■ **EXERCISE REQUIREMENTS**:
Reproduce, please, the line that holds "You are a GUI" and all later lines through the end of the entries below, exactly; omit pictures.

■ **SUPPLIED RECORDS**:

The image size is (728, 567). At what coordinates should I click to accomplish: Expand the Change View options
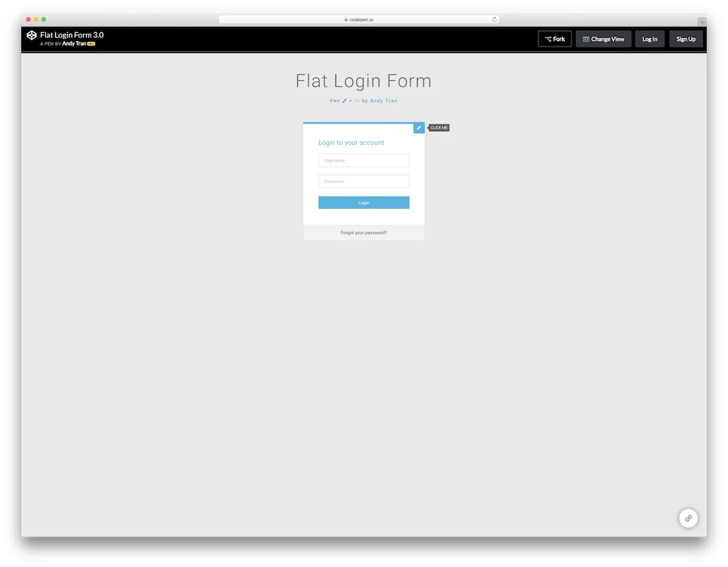coord(603,38)
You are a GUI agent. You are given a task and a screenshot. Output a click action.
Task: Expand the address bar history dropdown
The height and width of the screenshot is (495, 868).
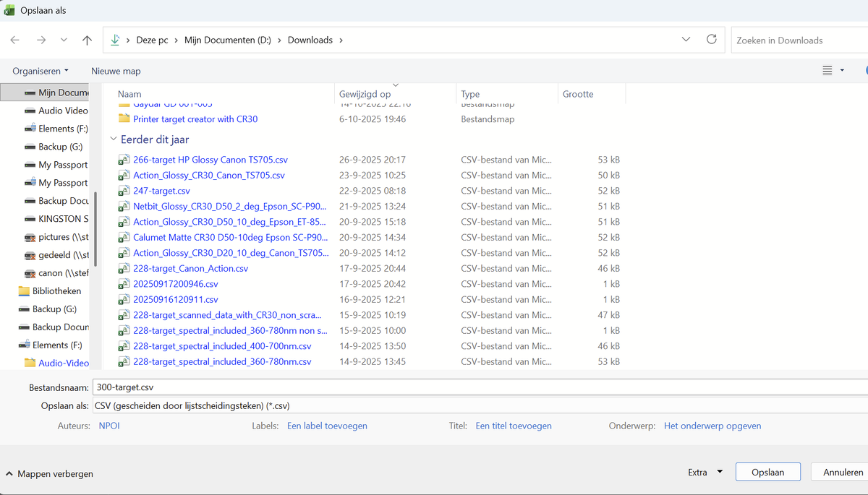(x=686, y=40)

■ **OUTPUT BELOW**:
You are a GUI agent. You are given a task and a screenshot. Output a click action.
Task: Expand the address bar history dropdown
The height and width of the screenshot is (495, 868).
(x=686, y=40)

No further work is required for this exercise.